I am a mother, and I am a runner, and I am tough. I am, in fact, one tough mother runner. But, I have a confession to share with you, dear readers. I am a slow runner. I not only run at the back of the pack, but the pack usually leaves me behind.
This is something that has really bothered me as a runner. I feel like less of a runner because I am not up there in the pack. I comforted myself with the multitude of motivational posters that told me, “It’s OK. At least you are running.”
During my training for the half-marathon, I always skipped my speed workouts. My coach always encouraged me, nagged me, and told me flat out that I needed to do the speed workouts. I tried them. I really did. But I just hated them. I kept telling myself, “Oh you know – I run hills. That’s my thing. And you know what they say, “Hills are the new speed workout.”
I read about tempo runs and varying your speed when you are training. For me, I have two speeds: running (slowly) and walking (aka not-running). Therefore, tempo runs have not been in my workout routine.
However, this is going to change. I made the decision today that I am not OK with being the person who runs in at the end of the race. I am not OK with skipping important parts of training just because I don’t like it. And, I am not OK with being the slowest runner in the group.
It’s time to do something different.
It’s Time …. To Fartlek
Ha! Actually, fartlek means “speed play” in Sweedish. Fartleks are a type of training that incorporates both continuous training and interval training. The intensity of the workout varies, and this in turn, causes stress on the aerobic and anaerobic systems of the body. Incorporating fartleks into your running training can improve your speed and your endurance.
This is the result I want.
In simplest terms, when you are doing a fartlek workout, you will alternate running fast, intense runs, followed by slower speed recovery jogging. You repeat this cycle until the workout is complete (usually within a set time frame of 30 or 45 minutes). While it’s not absolutely required that you have a time or distance established for your fartleks, I have to say that I prefer a structure enforced around me. I’m far less likely to go easier on myself if I have a specific schedule that I need to adhere to.

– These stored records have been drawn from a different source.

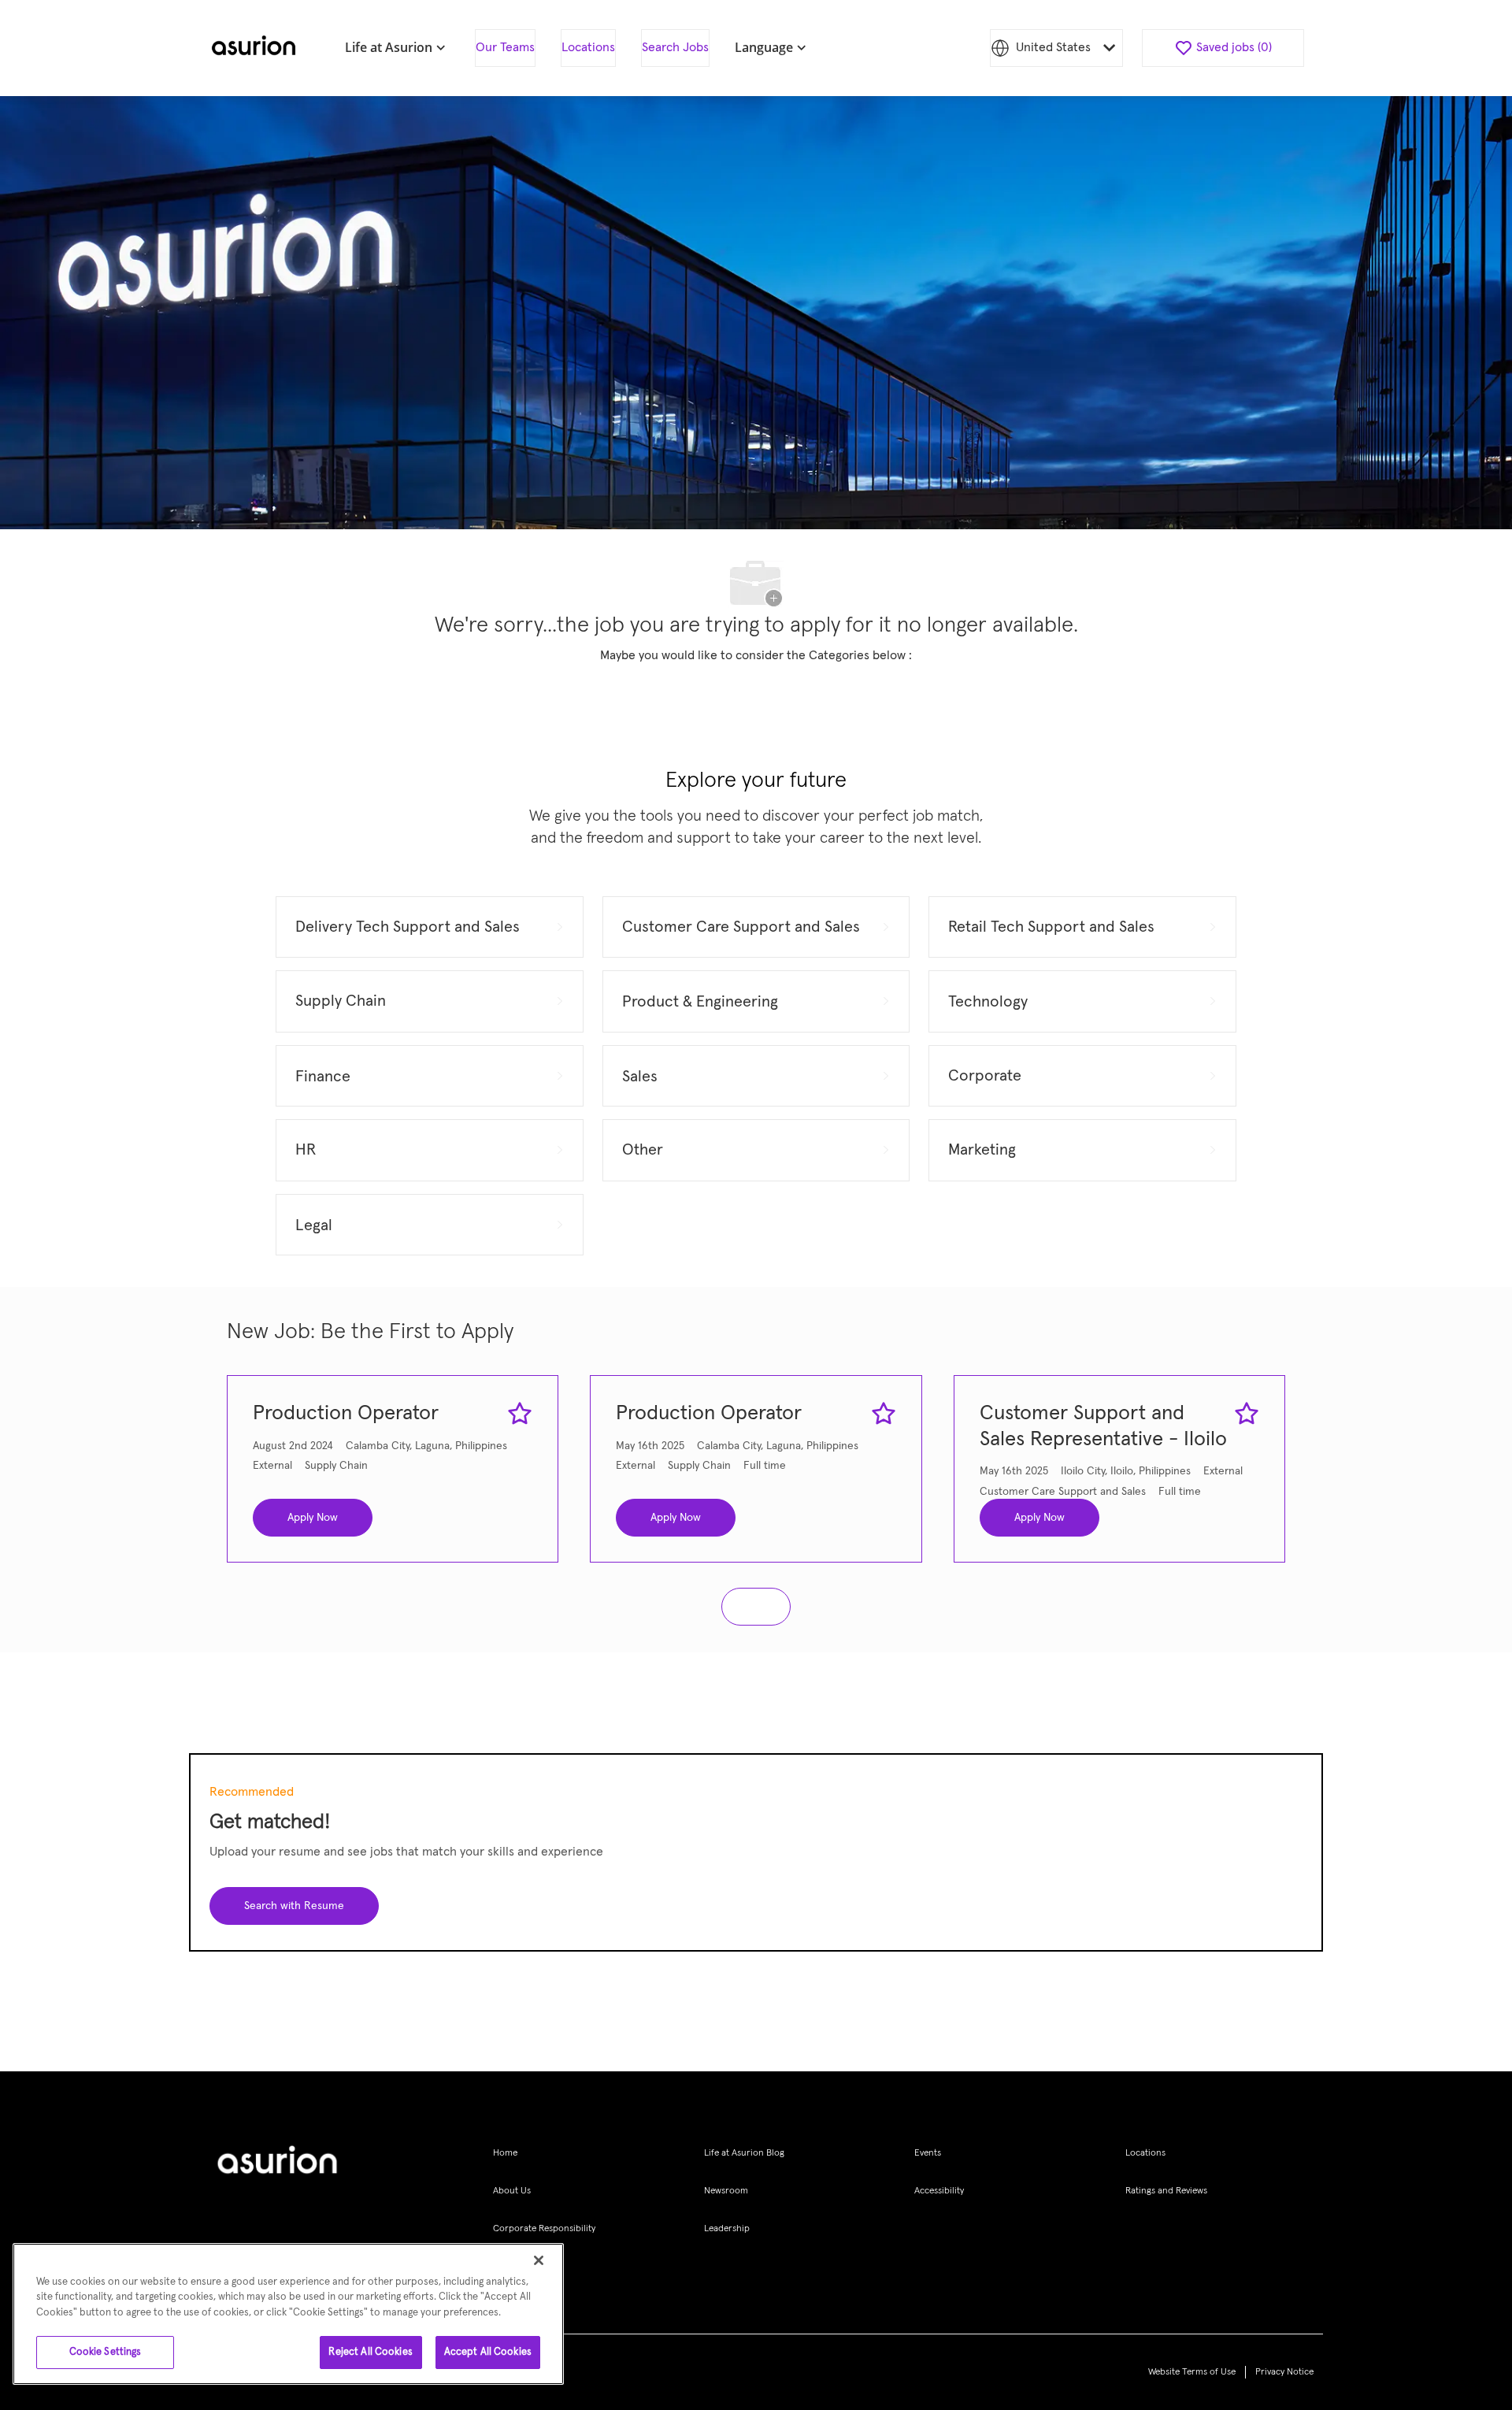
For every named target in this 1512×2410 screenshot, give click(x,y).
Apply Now (312, 1517)
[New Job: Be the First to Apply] (756, 1607)
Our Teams (505, 47)
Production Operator (346, 1413)
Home (505, 2153)
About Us (512, 2191)
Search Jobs (675, 47)
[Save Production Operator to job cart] (519, 1413)
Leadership (727, 2229)
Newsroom (726, 2191)
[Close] (538, 2260)
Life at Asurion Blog (744, 2153)
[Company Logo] (253, 48)
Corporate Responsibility (544, 2229)
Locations (588, 47)
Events (927, 2153)
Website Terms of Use (1192, 2372)
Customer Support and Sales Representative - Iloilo (1103, 1426)
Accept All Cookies (488, 2352)
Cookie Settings (105, 2352)
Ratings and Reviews (1166, 2191)
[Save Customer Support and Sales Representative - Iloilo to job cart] (1246, 1413)
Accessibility (939, 2191)
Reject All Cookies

In my research, I found that there are limitless variations of intervals. You can select landmarks on a run, like a light pole or a tree, to space your fast and slow runs. Other runners prefer to use specific times set on their running watches to time their fartleks. My experience is that many people like to do their fartleks on a track. Big Buddy likes to do fartleks this way. He runs fast on the straight portions of the track, and slow on the curved edges.
I am committing now to do fartleks once per week to help me improve my running speed.
I believe that I’ve essentially trained myself to run one speed – slow. To change this, I’m going to practice running fast in order to increase my running speed.
I’m certain that my neighbors won’t be posting this sign anytime soon in our neighborhood. I’m equally certain that with my commitment to fartleks, I’ll be able to improve both my fitness and my running speed. Let’s do this.